My 2012 Audi A6 just turned 40K miles this month. The dealership sends me email asking if I’d be willing to sell it. I think I’ll keep it another 6 years.
AV8R,
This “We’d love to buy your car” message is the oldest trick in the book. They’re not really interested in buying your car. They’re interested in SELLING you a new car, and trading you out of your current vehicle. Every sale counts. And these things work :-]
We did the same thing — and got regular “We’d like to buy your car message,” first from the dealer where we’d bought the car, and when that dealer disappeared, from a new dealer that had popped up elsewhere…. which tells you that these notes are generated by the manufacturer’s data base, not by the dealer’s data base. And our vehicle isn’t an Audi.
Wait the 6 six years, our primary car tuned 8 and I stopped getting these anymore.
There are a couple of things that I’d like to highlight from the audio.
1) Could the subprime troubles in the US and the “asynchronous growth” in real estate markets around the world signal the start of a long delayed normalization in credit markets? After all even the ICE BofAML Euro High Yield, possibly one of the most telling indicators of financial repression, started to go up last year well before Italian politics could be blamed for it.
Personally I still believe we are looking forward to a lot of air hissing out of the credit bubble at a steady if unspectacular space instead of a single massively disappointing explosion, which given the size of malinvestments that have been accumulated worldwide could last years or even over a decade with periodic accelerations or even a few occasional reversals.
It will be interesting to see how it will impact some industries that have grown dependent on artificially low debt servicing costs, such as commercial fishing and automotive.
2) I have come to believe electric vehicles (EV) have hit a wall when it comes to batteries.

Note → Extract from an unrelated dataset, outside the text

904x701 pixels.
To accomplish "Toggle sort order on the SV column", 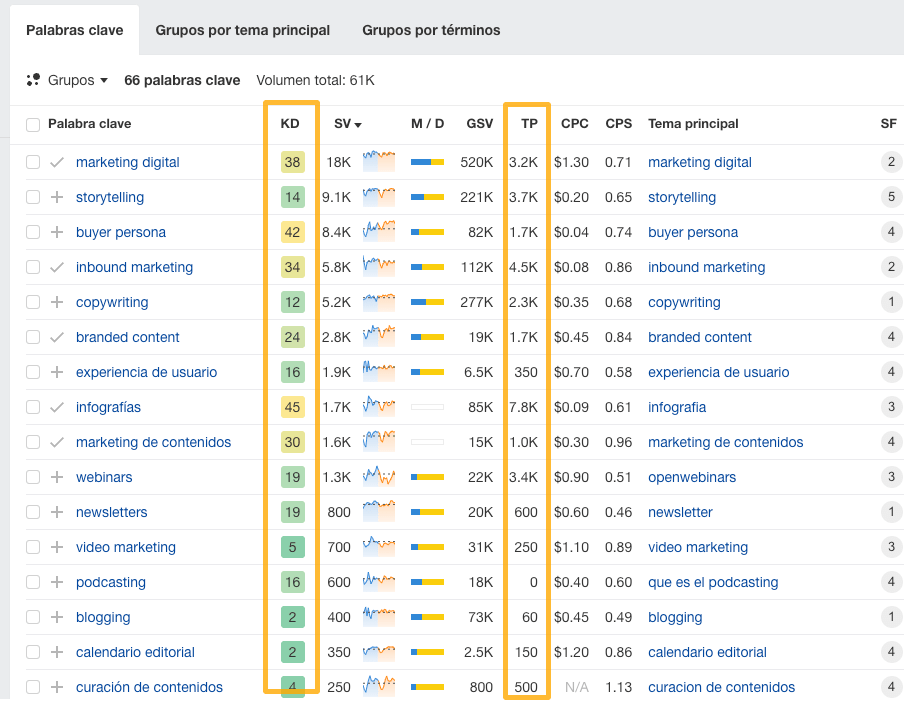I will click(x=343, y=124).
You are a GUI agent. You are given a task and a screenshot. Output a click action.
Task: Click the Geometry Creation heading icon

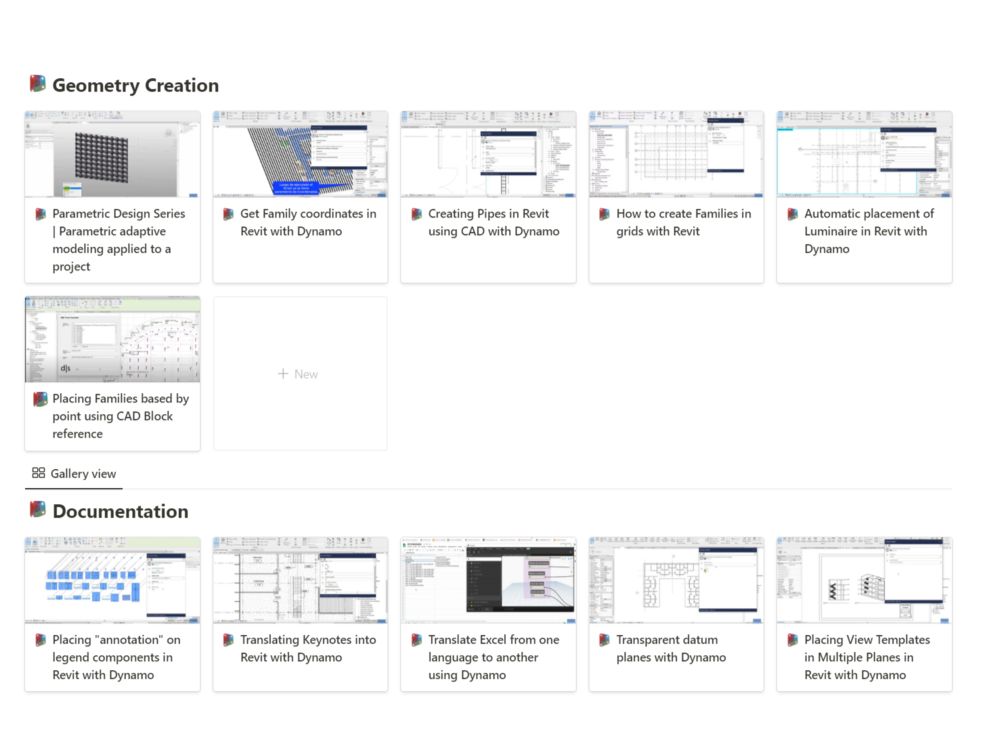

This is not so much due to performances: performances are not merely improving but charging times are getting significantly better every three years or so. This is due to costs: high performance batteries are getting more expensive, not cheaper.
EV prices remain not just high but are growing, especially where the new generation of batteries are used.
As the old saying went, you get what you pay for.
EV batteries are getting much cheaper.
Current batteries cost around 25% of what they did back in 2010.
Which vehicles/manufacturers are these?
Nissan upgraded the eNV200 electric van for MY2018 with a brand new 40kWh battery designed and manufactured by AESC (the Nissan-NEC joint venture) which, they claim, should increase range by 75km.
However this also resulted in a €2000 price hike due to the new battery being much more expensive than the previous one.
I have no doubt older batteries are getting cheaper and cheaper: that’s the norm in any industry.
But who really wants the older designs, apart perhaps from fly-by-night Chinese companies manufacturing EV’s for the domestic market?
And there’s another thing at play. Ouside of the usual non-entities paying to get some good press, the market worldwide for EV and hybrid batteries is completely dominated by ten companies, all of them from East Asia.
The top three companies actually account for 73% of all EV batteries sold worldwide, China included, and the largest company alone (Panasonic) owns 45% of the market.
This is hardly conductive for price shocks across the industry, no matter what image Japan Incorporated wants to convey.
Americans have been brainwashed about car maintenance just like they have been brainwashed about health care costs. They think they should never pay a dime for their own health care and never put a dime into car maintenance.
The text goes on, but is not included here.